Task prompt:
Output the line containing "Task: Check the select-all header checkbox" and each line after it through the end of the data, exactly as written, with pictures left out.
Start of Supplied material
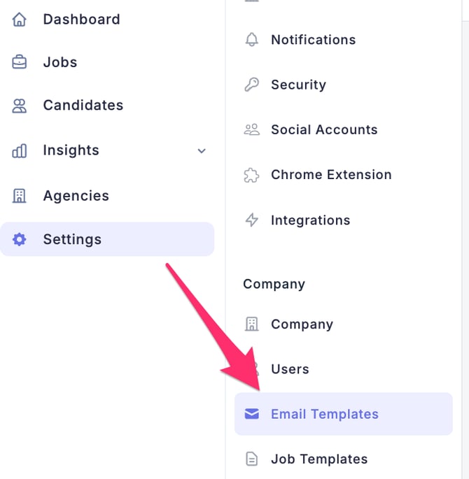Viewport: 469px width, 479px height.
Task: Select Job Templates in settings
Action: 319,459
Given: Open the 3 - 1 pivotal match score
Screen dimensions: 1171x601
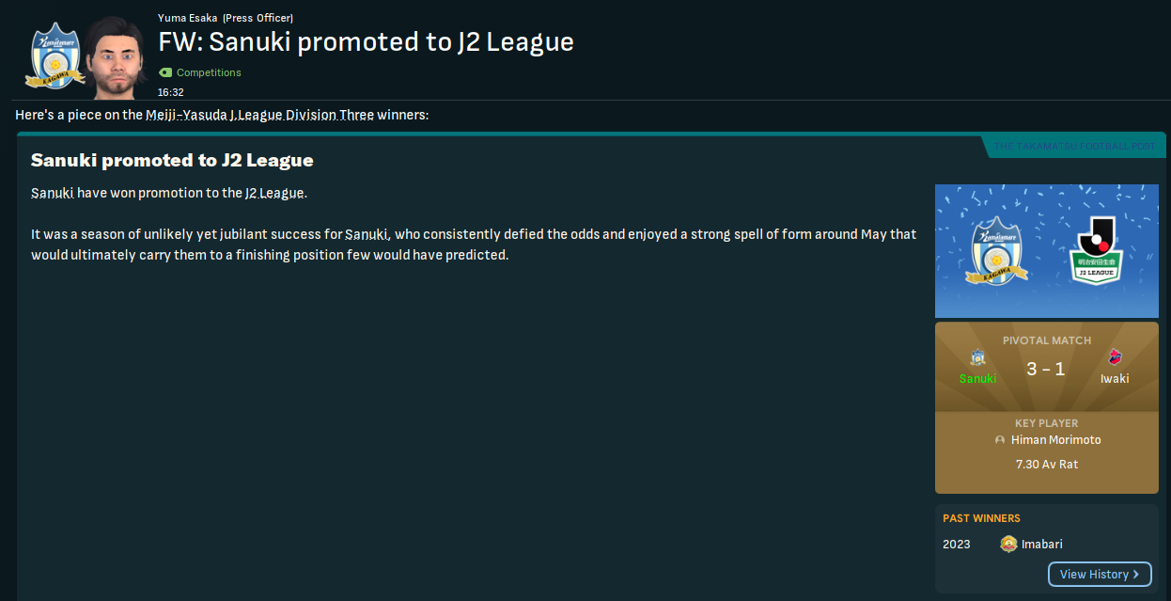Looking at the screenshot, I should tap(1046, 370).
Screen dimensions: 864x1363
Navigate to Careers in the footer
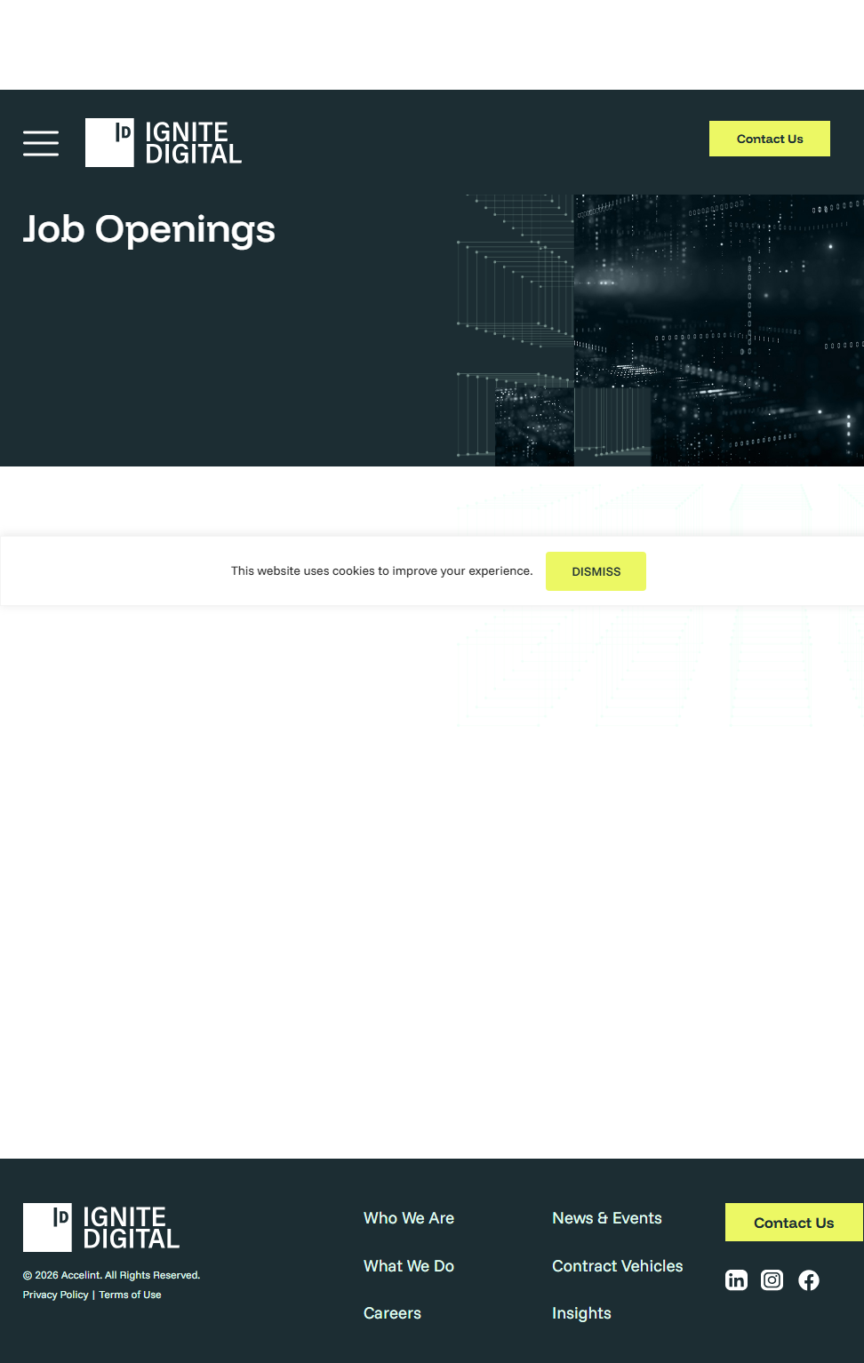pyautogui.click(x=392, y=1313)

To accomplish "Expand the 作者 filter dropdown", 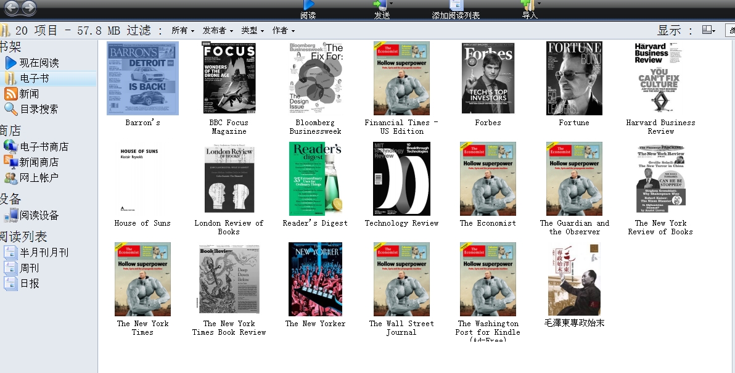I will (x=283, y=30).
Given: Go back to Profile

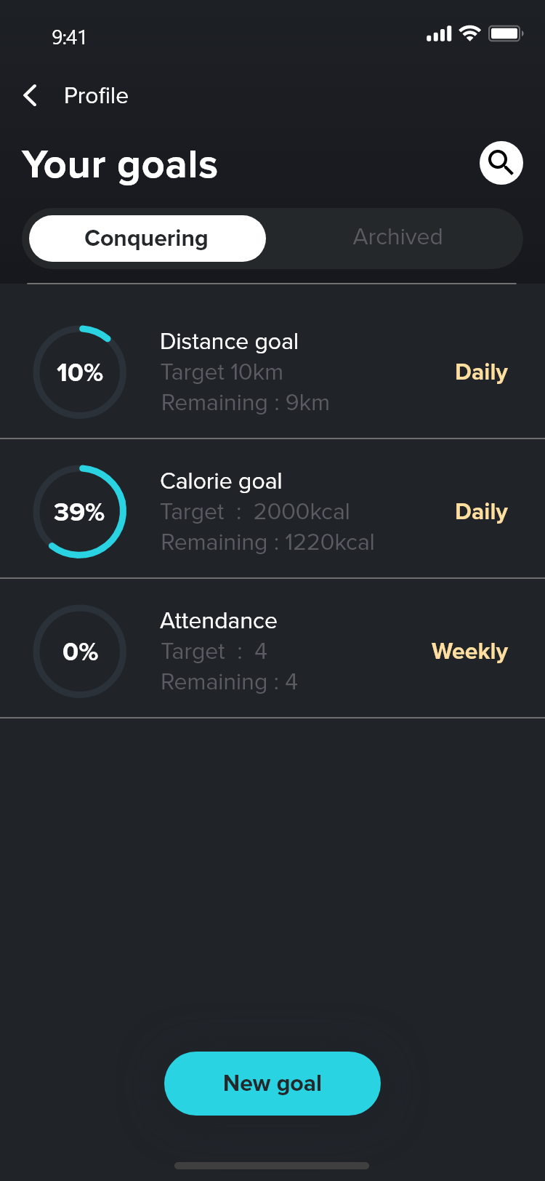Looking at the screenshot, I should coord(96,95).
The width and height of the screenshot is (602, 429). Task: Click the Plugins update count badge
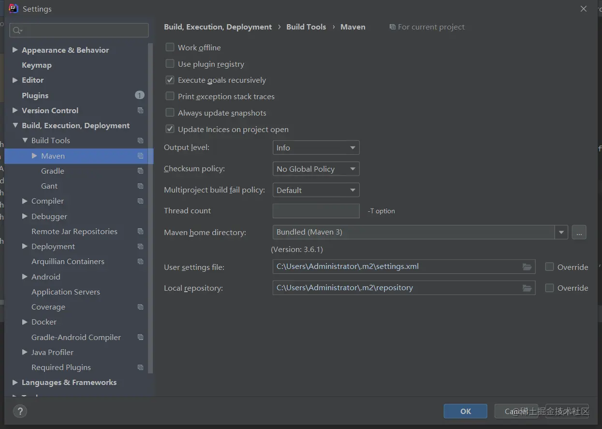[x=139, y=95]
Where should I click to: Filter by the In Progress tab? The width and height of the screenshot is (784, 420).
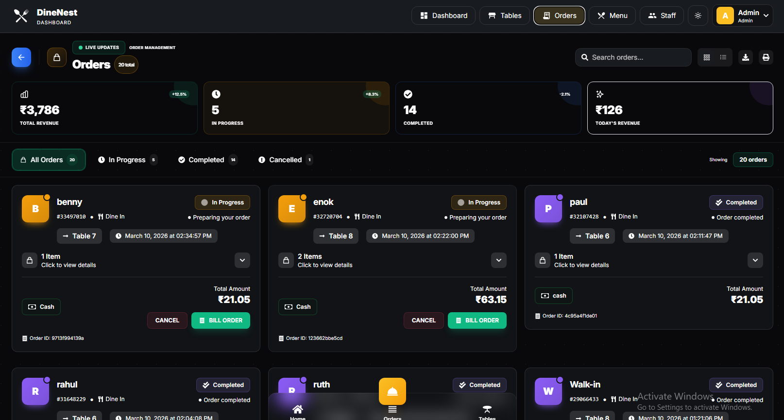127,160
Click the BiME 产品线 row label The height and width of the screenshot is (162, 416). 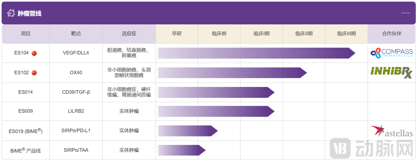(26, 150)
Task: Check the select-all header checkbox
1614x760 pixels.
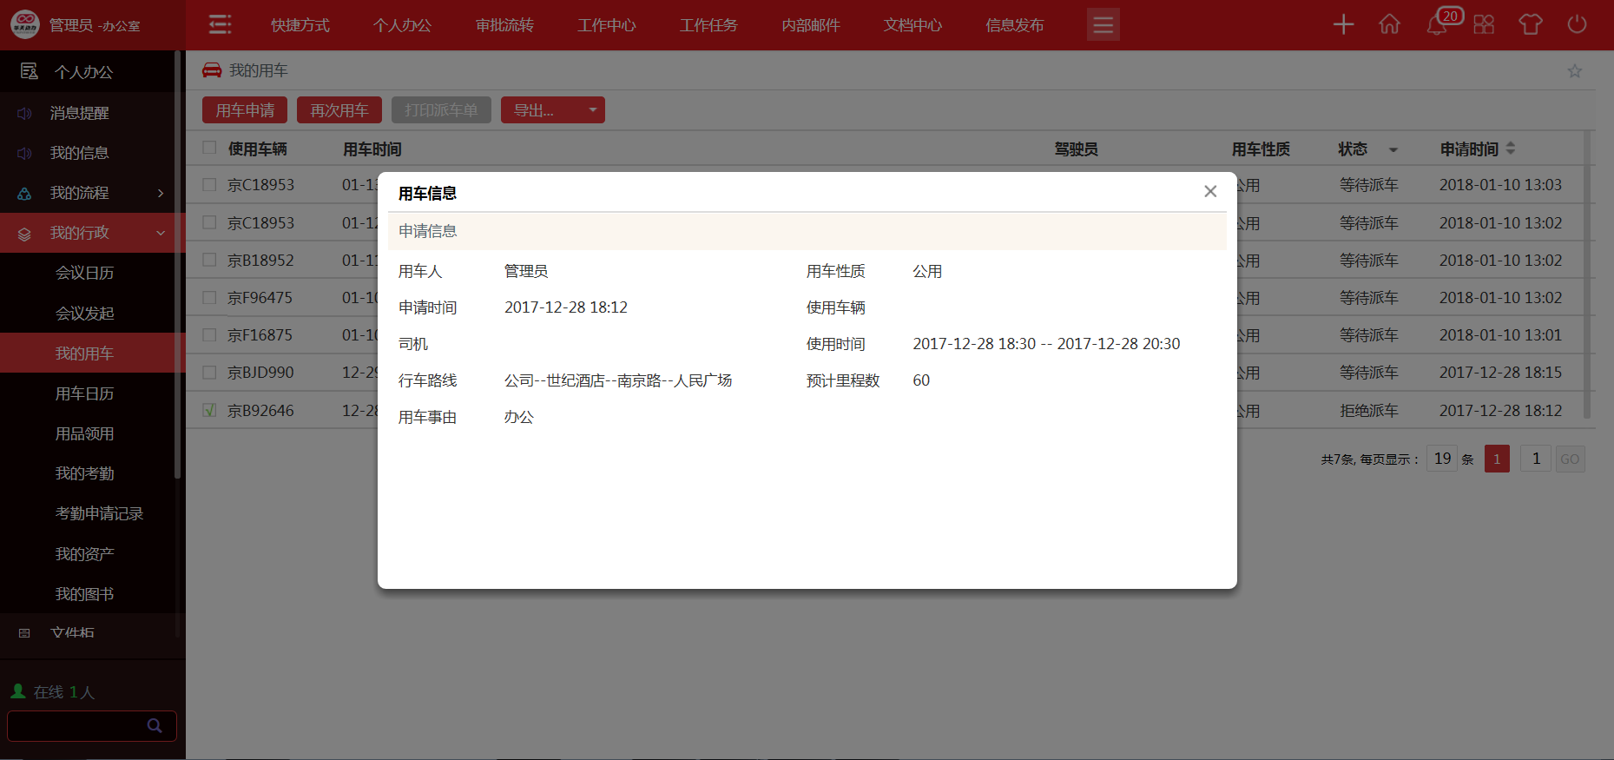Action: click(x=209, y=148)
End of Supplied material
Exercise response:
Task: Check the select-all header checkbox
1614x760 pixels.
Action: click(x=209, y=148)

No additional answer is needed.